USC’s incoming class shows continued progress in diversity, first-gen representation

USC’s incoming class shows continued progress in diversity, first-gen representation

Admission offers are out to almost 8,200 would-be students around the globe.

April 13, 2022 Ron Mackovich-Rodriguez

The hashtag #IGotIntoUSC began trending March 25, when some of USC’s soon-to-be students found out they’d been granted admission into the university.

“Congratulations! I am pleased to offer you admission to the University of Southern California,” the message said. “This offer is being extended to you as a result of your outstanding achievements, both in and out of the classroom.”

USC admissions: Talented admits of 2022
(USC Graphic)

For students around the world, the message was a long-sought achievement. For the university, the offers represent sustained progress.

“Each year, there’s a sense of renewal as we welcome what we hope will be our newest scholars,” said Kedra Ishop, vice president for enrollment management at USC. “We’re seeing some of the university’s long-term efforts toward access and inclusion pay off. Financial aid and a holistic approach to our process are key to that success.”

Behind the warm welcome were hard decisions, given the number of outstanding applicants:

  • 69,000 applications were received.
  • A 65-person team from the Office of Admission looked at each application.
  • Over five and a half months — and 30,000 hours of reading and reviewing — went into the selection process.
  • Just under 12% of those who applied were accepted, fewer than last year by half a percentage point.

The university has been setting records for several years, as the number of applicants and admitted students reached historic highs. This year, the respective volumes evened out. Applications dropped just under 3% compared to last year, while the size of the admitted pool was reduced by 7%.

USC admissions: Numbers stay strong

Diversity and access continue to take priority, with the percentage of first-generation college students notching just above 20%, its highest-ever rate. Among those offered admission:

  • 3 out of 4 identify their ethnicity as Black, Latinx, Native American, Asian and Pacific Islander, or multiple ethnicities.
  • 9% are Black students, an increase over last year.
  • As in past years, the most represented state was California, with 38% of admitted students. New York, Texas, Washington, Illinois and Florida followed.
  • The number of international students increased, hitting 18%. China, India, Canada, South Korea and Brazil are the most represented countries.
  • The average unweighted GPA is 3.91, which represents a historic high.

Increasing investment impacts USC admissions

Forty-three students from the Leslie and William McMorrow Neighborhood Academic Initiative, USC’s signature college prep program, were offered admission. This year, NAI affiliated Foshay Learning Center, which is less than a mile from the USC campus, received more offers of admission than any other high school. It has consistently placed among the top five feeder schools to USC since 2016. NAI students also come to USC from Lincoln and Wilson high schools, which have become increasingly represented in the university’s admission pool since NAI’s expansion to these campuses a few years ago. NAI is a partnership between USC and the Los Angeles Unified School District.
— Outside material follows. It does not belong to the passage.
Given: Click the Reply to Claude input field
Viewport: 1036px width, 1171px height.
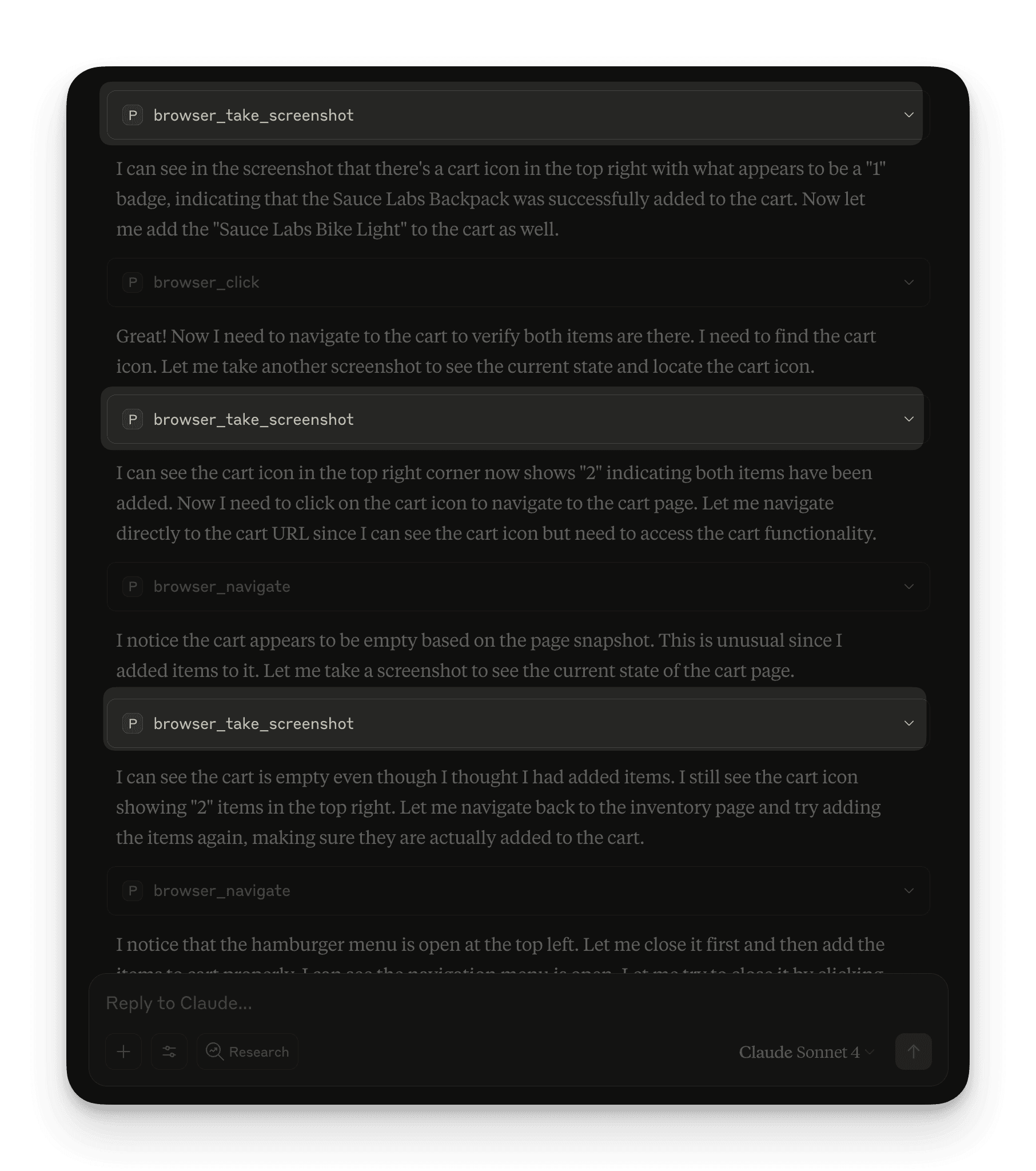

Students from the USC Bovard Scholars program, a pipeline to top-tier universities for students with financial need, received 28 offers of admission.

The USC admission process is need-blind, meaning financial need is not a factor in admission. Undergraduate financial aid from all university sources exceeds $460 million annually.

Last year, more than 800 first-year students benefited from USC’s Affordability Initiative, which was announced by President Carol L. Folt in 2020. Under the initiative, students from U.S. families with an annual income of $80,000 or less attend USC tuition-free.

Note: As enrollment commitments from students are due May 1, the makeup of the enrolled class may differ.